> [Task item]: Return every record verbatim, omitting all pictures.

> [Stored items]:
● ● ● ● ● ● ●
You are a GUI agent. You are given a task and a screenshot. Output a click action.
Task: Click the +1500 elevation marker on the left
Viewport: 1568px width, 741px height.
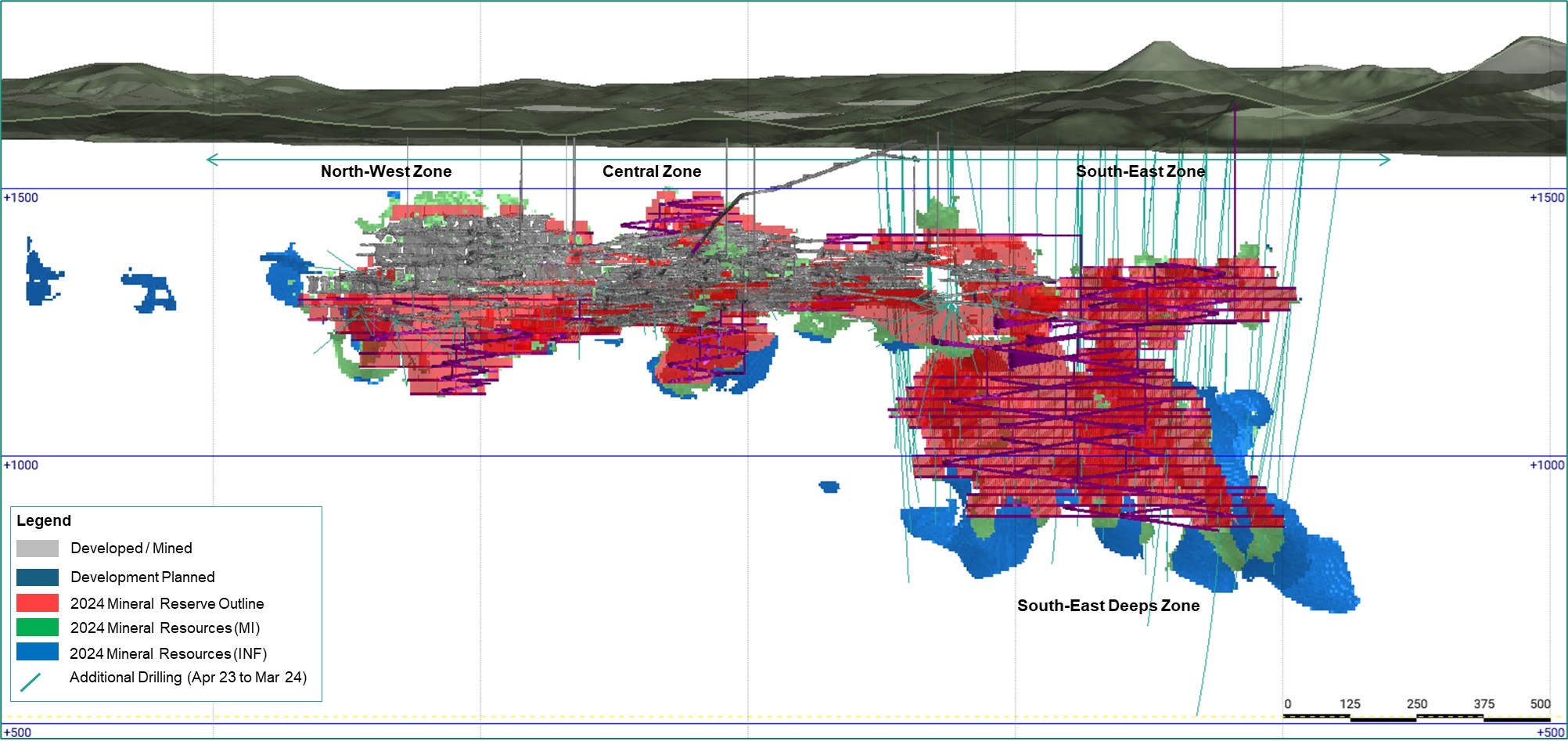(x=20, y=196)
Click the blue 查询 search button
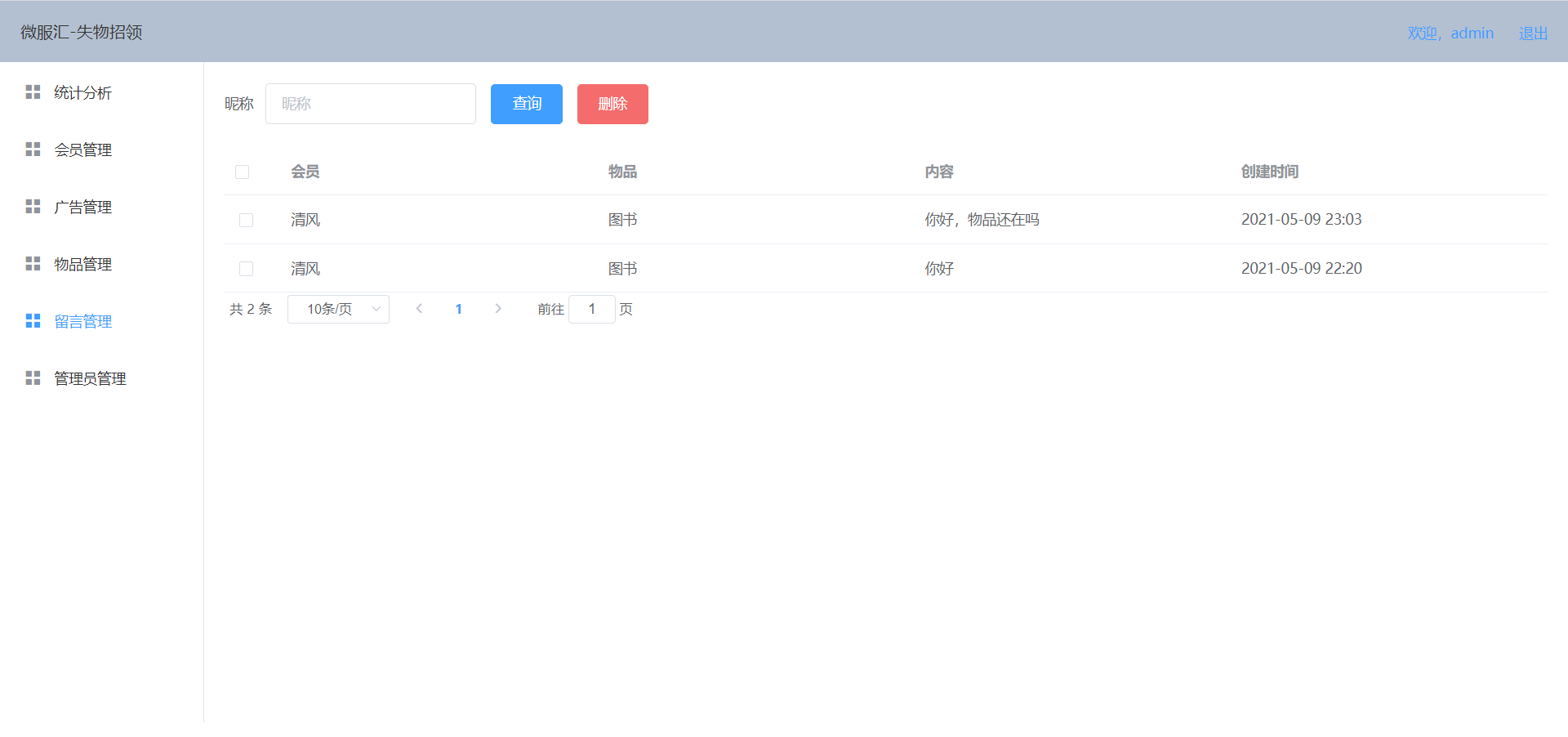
● ● ● ● ● ● ●
> [Exercise response]:
You are a GUI agent. You are given a task and a screenshot. Output a click action.
Task: Click the +1500 elevation marker on the left
Viewport: 1568px width, 741px height.
(x=20, y=196)
Click the blue 查询 search button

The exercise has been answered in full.